Access to archaeological journals, or, how to spend £350 quite quickly.

I read a news article the other day which pondered why Harry Potter didn’t just use Google.

The book was published in 1997, so presumably written a few years before that. The article asks why, when faced with a search for some information, Harry had to struggle through the library to find a book. Now, I’ve never read the Potter books so i have no idea how arduous a task this was but I get the impression death and disaster were imminent. The author of the article suggests that younger Potter readers, brought up in the information age, would google what Harry needed rather than have to go through the library trauma in the first place. The point is that Hogwarts wouldn’t have had internet access in that day and age and that Google didn’t really take off until the year after the book came out.

What does this have to do with archaeology journals? Well, I miss my equivalent of Hogwarts library. Yes, I have a very good ‘local’ library (National library of Scotland) and am also a member of the National Museums Research Library and can borrow books and journals from both. I also have excellent broadband at home so the world of archaeological research should be mine for the taking.

But it isn’t. Without the backup of institutional subscriptions many journals are out of my reach. I’m not the first person to realise this but work at the day job has recently made me more aware than ever of what I could be missing out on.

Spending the last few weeks reviewing bibliographies, checking for misplaced commas and references for thousands of entries, I have had my eyes opened to the many and varied sources used for discussing archaeology in Scotland today. There are the usual suspects one might expect (Proceedings of the Society of Antiquaries of Scotland, Antiquity etc) as well as more specialised reading and some rare gems – mostly local history society transactions and self published monographs.
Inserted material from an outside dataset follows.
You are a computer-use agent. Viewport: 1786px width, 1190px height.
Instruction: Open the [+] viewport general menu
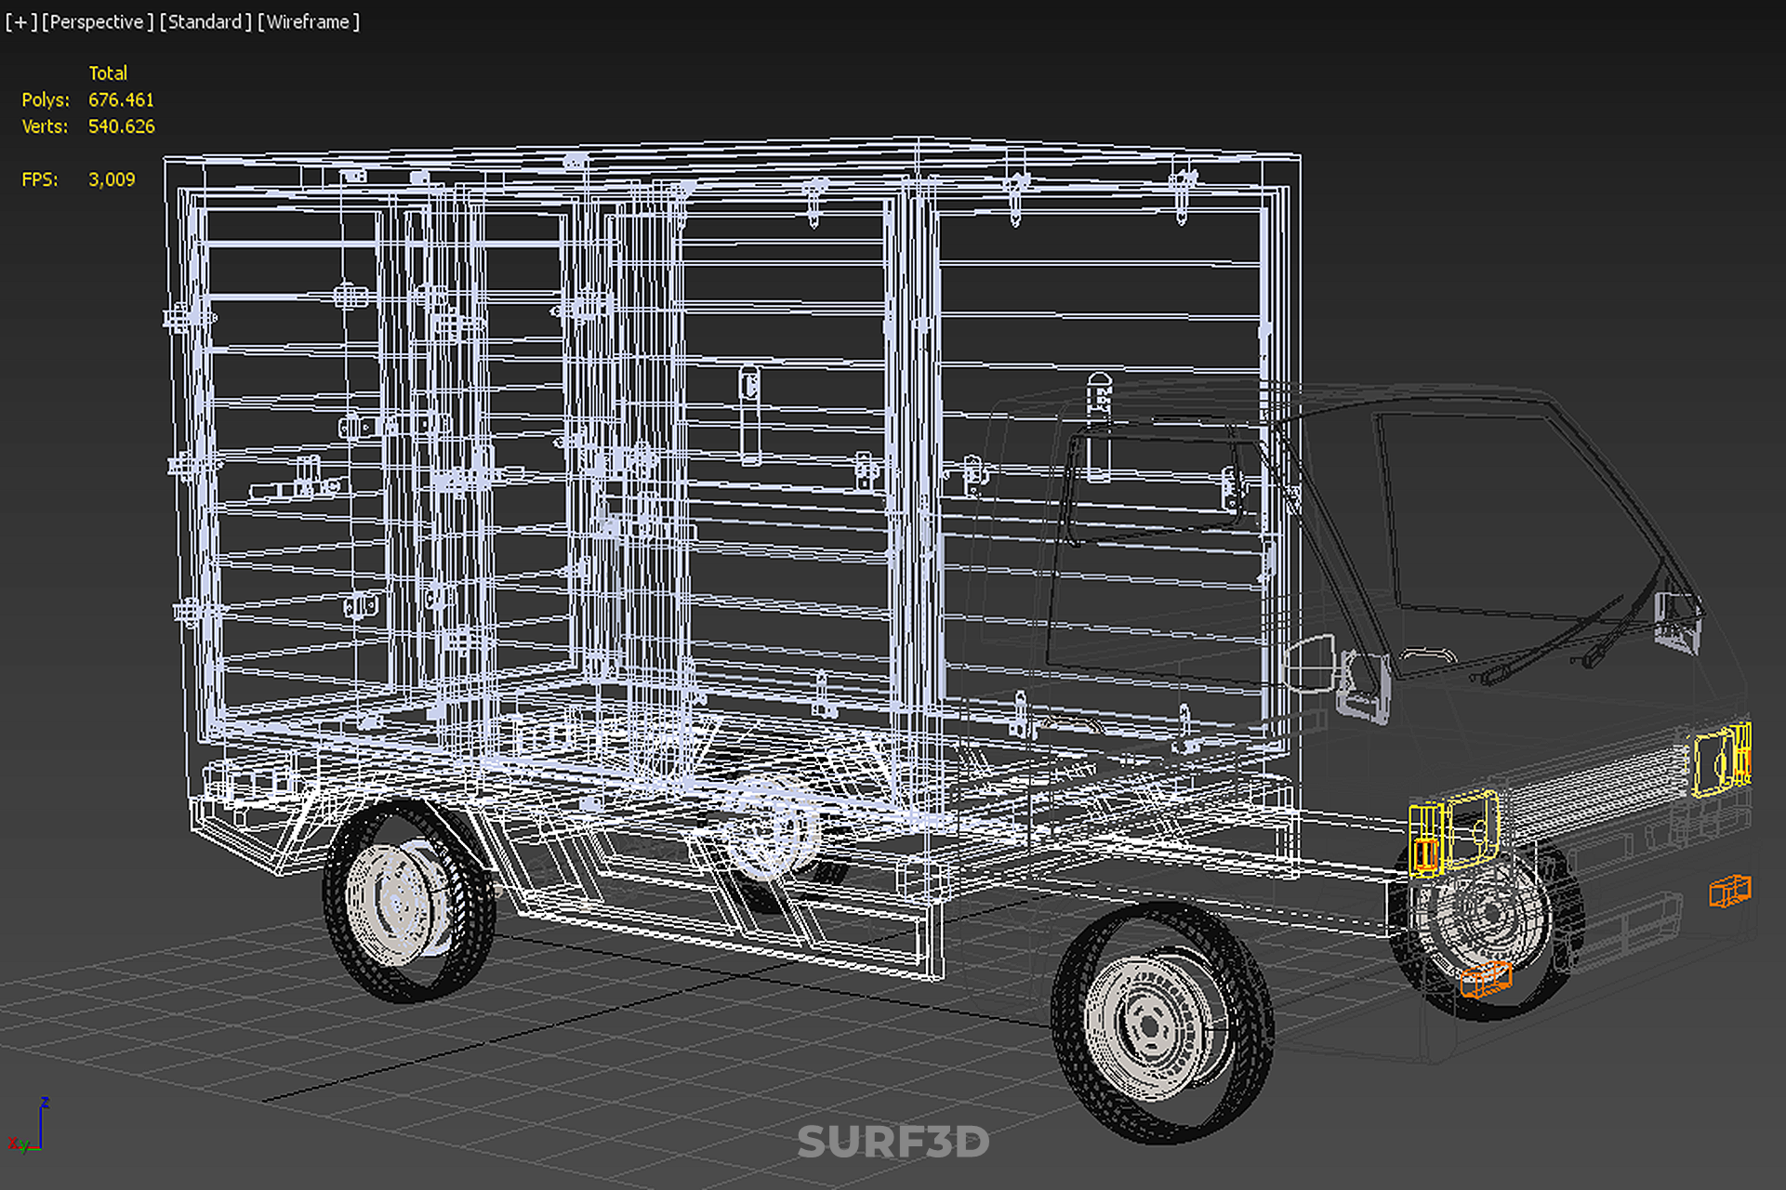click(x=20, y=22)
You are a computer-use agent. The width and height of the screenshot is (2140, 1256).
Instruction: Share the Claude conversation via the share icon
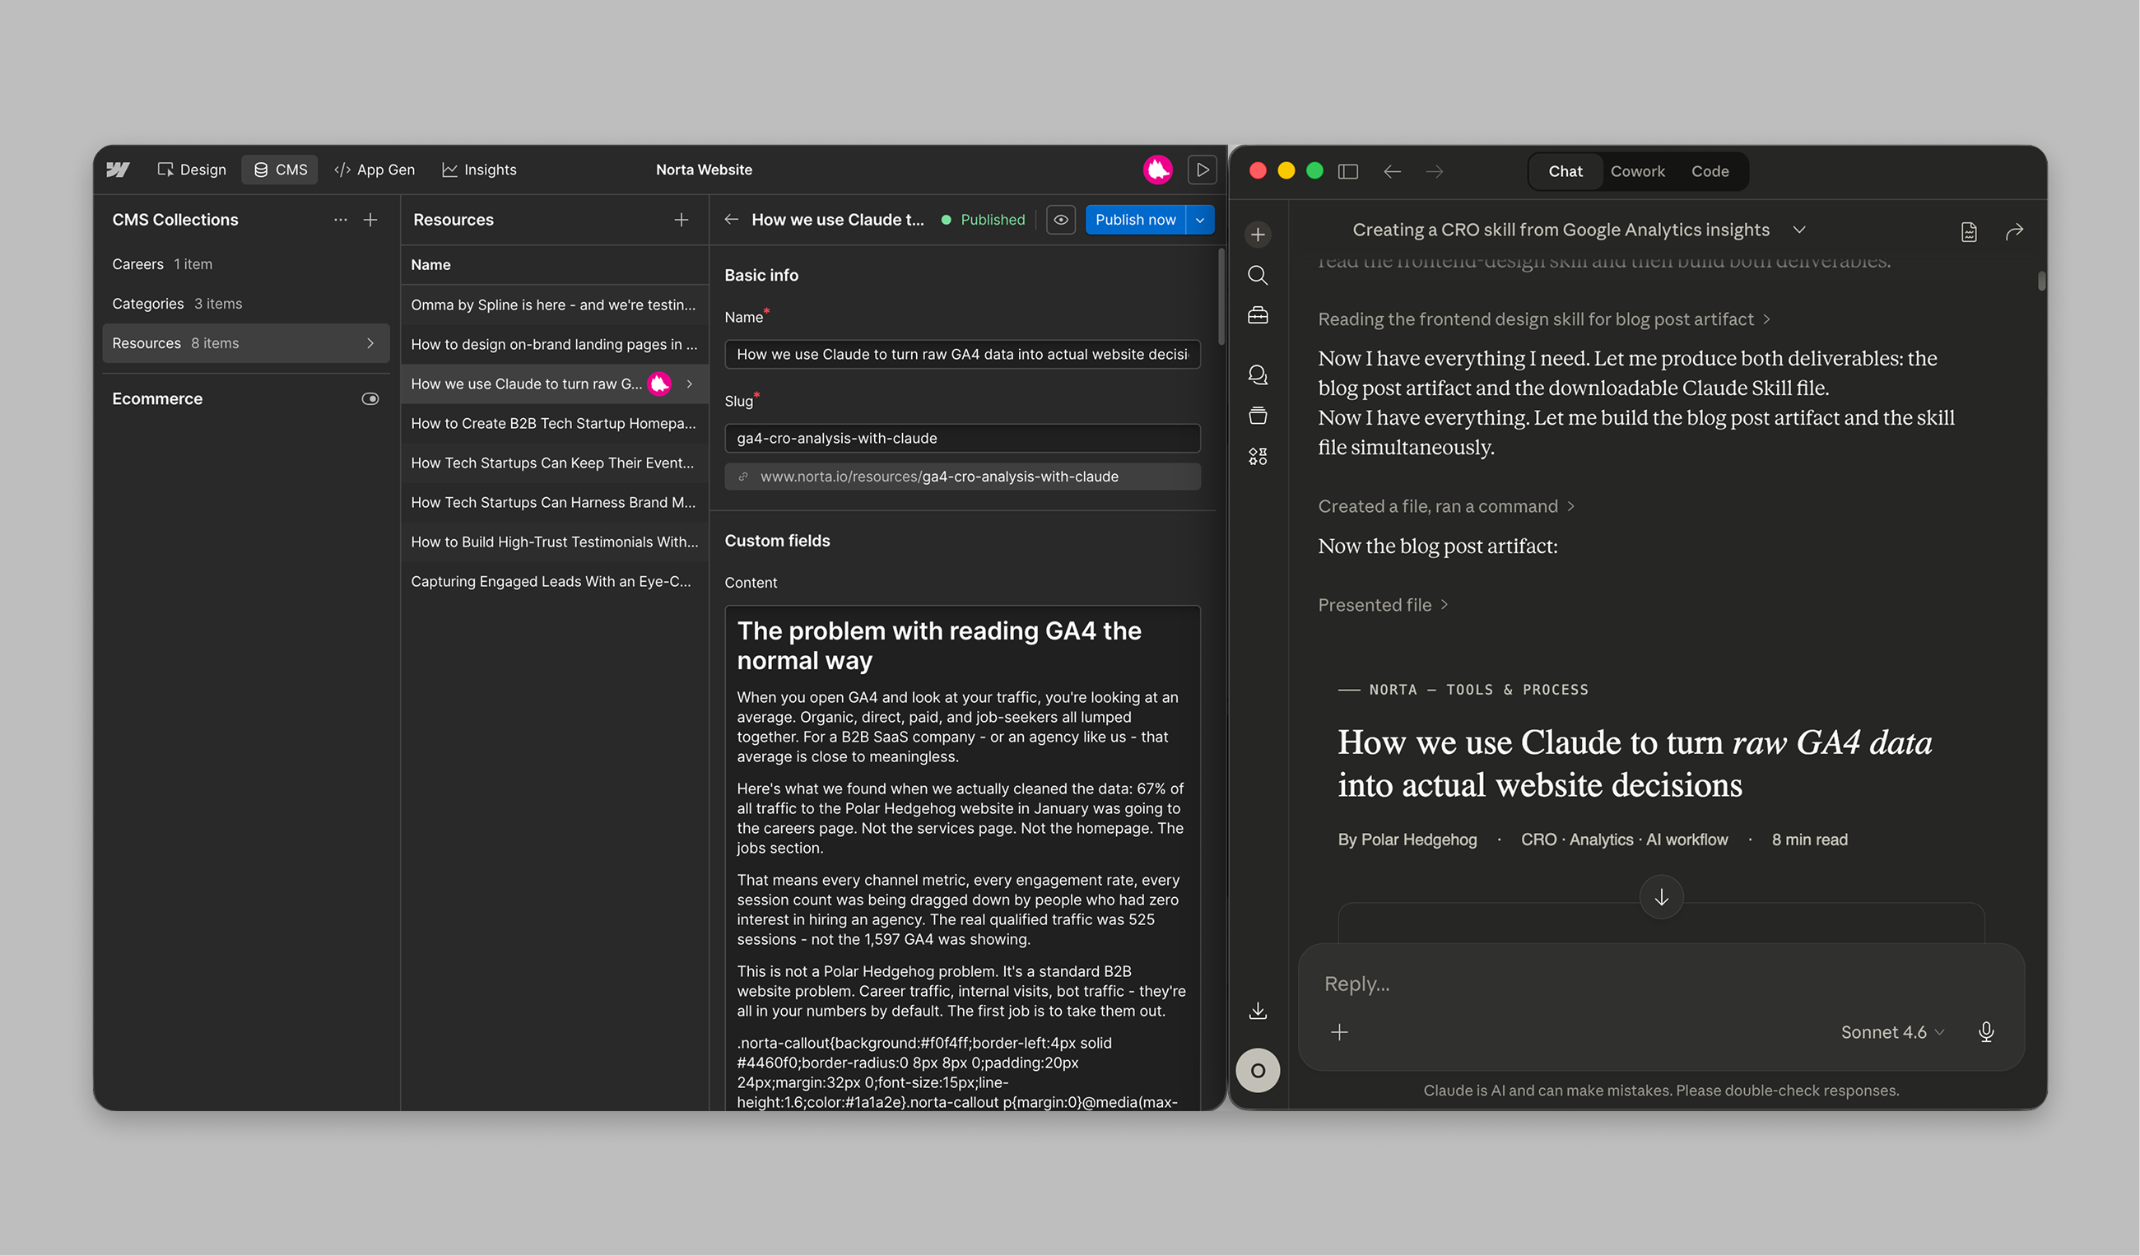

Most of them are subscription only, not as many are open access. Although this situation might be changing for some (find a very good list here) it is unrealistic to expect that verything will become free to view, nor should it – journals cost money to produce and will always need people to work on them. Obviously, there is a difference here between leviathans of publishing such as Elsevier making millions and smaller more independant publications who are still peer reviewed and of excellent quality but who barely make a profit. Arguably, if it wasn’t for the whole impact factor issue more journals could afford to be open and reach more people, I could go on.

My point is, that in order to subscribe to all the journals I want to for the next year say, I will need to spend at least £350 (but that includes my New Scientists! :p). As I said, I don’t mind and actually is really isn’t that much when you consider everything. However, this is only for a few core publications (Internet Archaeology, Proc Soc Antiq Scot, JRS, Britannia and some others). I’d like the opportunity to read more, but when individual articles can be up to $20 it does sort of put you off. I’m lucky, given that my interests are databases, publication of archives and Romans – if I was into science it’d be much much more costly (see this post for example.)

I guess if i didn’t want to broaden my mind, keep up to date with archaeological goings on and think about future jobs and maybe post docs I could just not subscribe at all, but where would the fun be in that?

  1. Alun said:

    In Wales in the National Library provides access to JSTOR Arts & Science I, II and III. It makes my situation much better than when I lived in England and all national collections were in Loxbridge, but it’s not perfect. At a time when archaeology could really use public support it’s a shame that the public are effectively locked out of research they’ve paid for.

    • emmajaneoriordan said:

      Hooray for Wales! I know I’m actually in a pretty good situation at the moment, but others aren’t and it annoys me. My better half is a science sort of archaeologist and subscription to some of the big journals would cost £1000’s per year, each!

      The public access thing is a big issue, and I think will only grow as more and more archaeology is becomes community led – how do these projects publish results that will be peer reviewed and academically accepted but can also be read by the volunteers and others who helped in the first place?

  2. Hugh said:

    Hi Emma, I find it rather frustrating as well. Working for a heritage organisation in England (who’s opinions I’m not representing but my own) that is not a university frequently leaves me and my colleages on the outside looking in. It is very frustrating getting access to the journals you need only to be blocked by paywalls. While you’re modest list is only an example I would wager that if you had these you would still be left wanting more. Due to the inquisitive nature of most people reading journals is more a down the rabbit hole experience where one article leads to a reference and so forth, so I suspect the total cost for you to have all that you would like could easily reach 4 figures and 5 figures for our more scientific colleagues.